↓↓↓

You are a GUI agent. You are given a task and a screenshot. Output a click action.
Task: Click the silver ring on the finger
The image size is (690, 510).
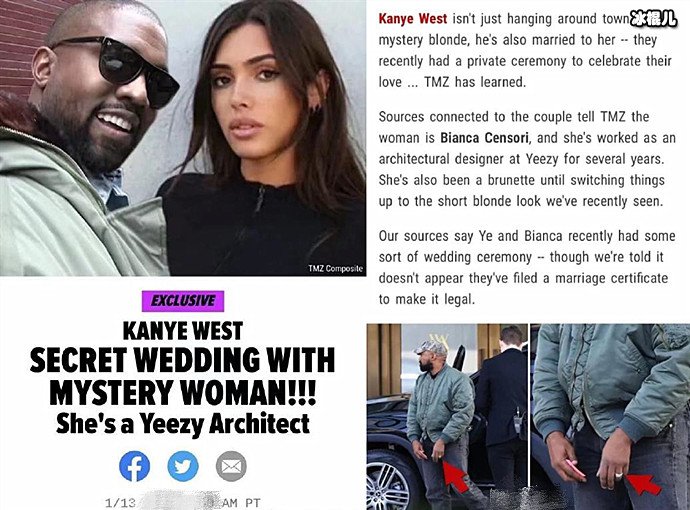pos(619,475)
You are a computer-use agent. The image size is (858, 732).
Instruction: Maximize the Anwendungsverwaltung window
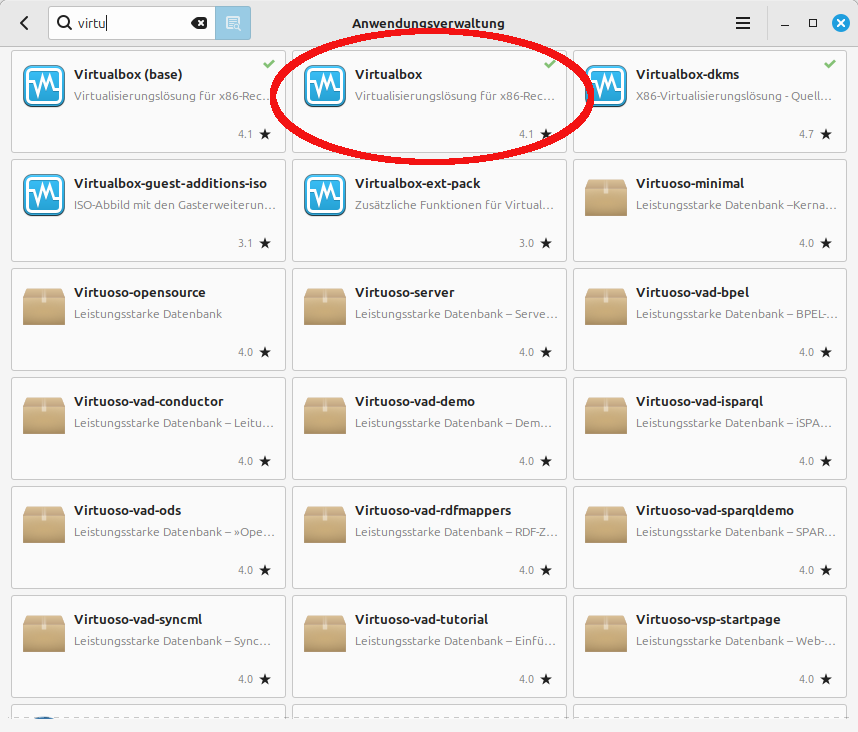click(813, 23)
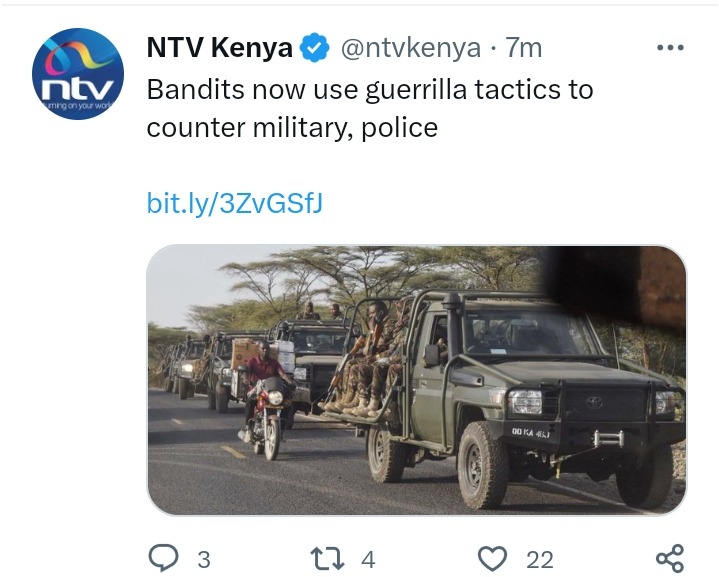Open the three-dot more options menu

pos(670,47)
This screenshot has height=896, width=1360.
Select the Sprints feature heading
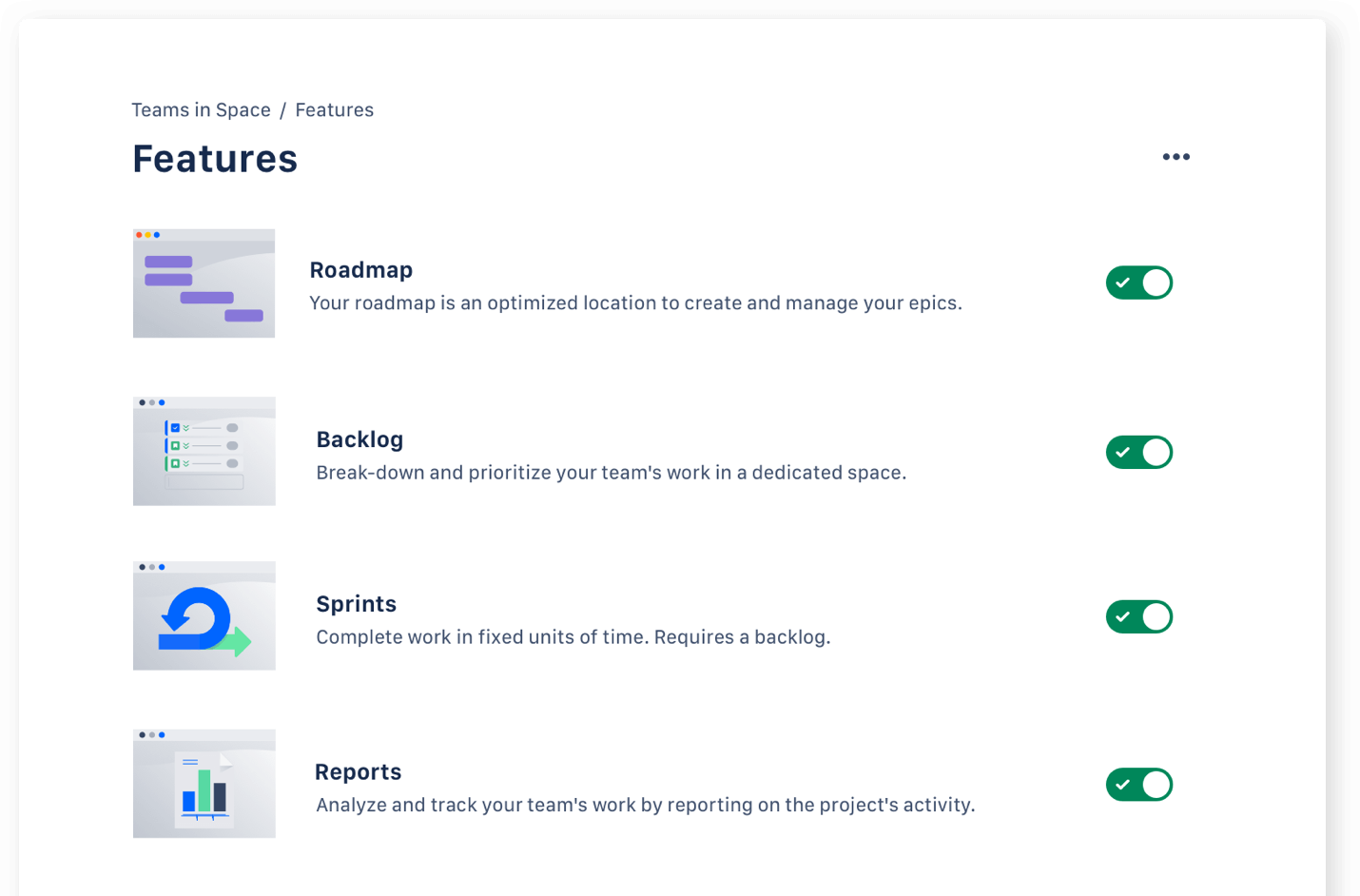pyautogui.click(x=356, y=604)
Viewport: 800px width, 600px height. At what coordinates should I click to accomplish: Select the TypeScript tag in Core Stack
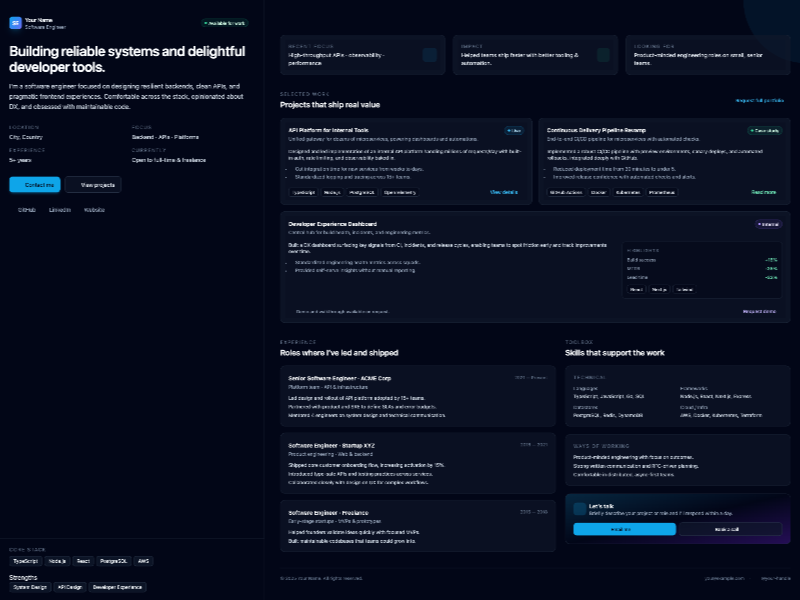(x=26, y=561)
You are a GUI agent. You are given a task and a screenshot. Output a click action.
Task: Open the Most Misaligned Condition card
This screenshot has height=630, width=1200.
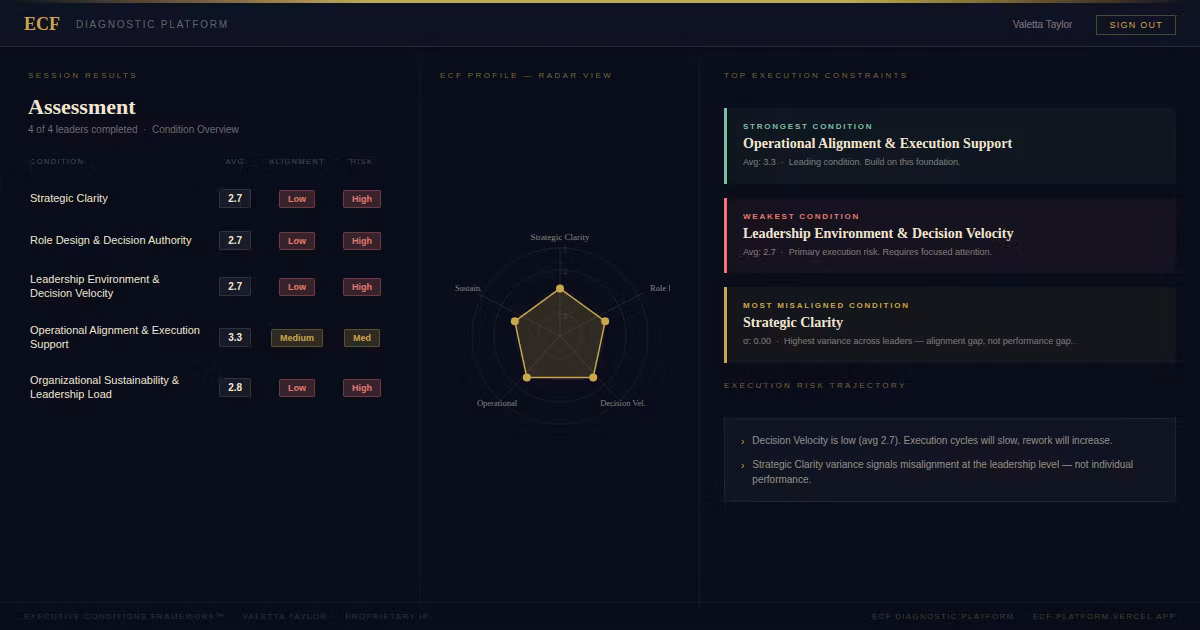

↑↑↑

§ **TASK DIRECTIONS**:
Copy every line of the entries above word for word, leaving out the pictures.

§ **RESPONSE**:
You are a GUI agent. You are given a task and a screenshot. Output a click action.
Task: Click the silver ring on the finger
The image size is (690, 510).
pos(619,475)
You are a computer-use agent. The image size is (858, 732).
Instruction: Maximize the Anwendungsverwaltung window
click(813, 23)
Open the three-dot more options menu

pos(670,47)
This screenshot has height=896, width=1360.
Select the Sprints feature heading
pyautogui.click(x=356, y=604)
Viewport: 800px width, 600px height. At what coordinates should I click to accomplish: Select the TypeScript tag in Core Stack
(x=26, y=561)
You are a GUI agent. You are given a task and a screenshot. Output a click action.
Task: Open the Most Misaligned Condition card
This screenshot has height=630, width=1200.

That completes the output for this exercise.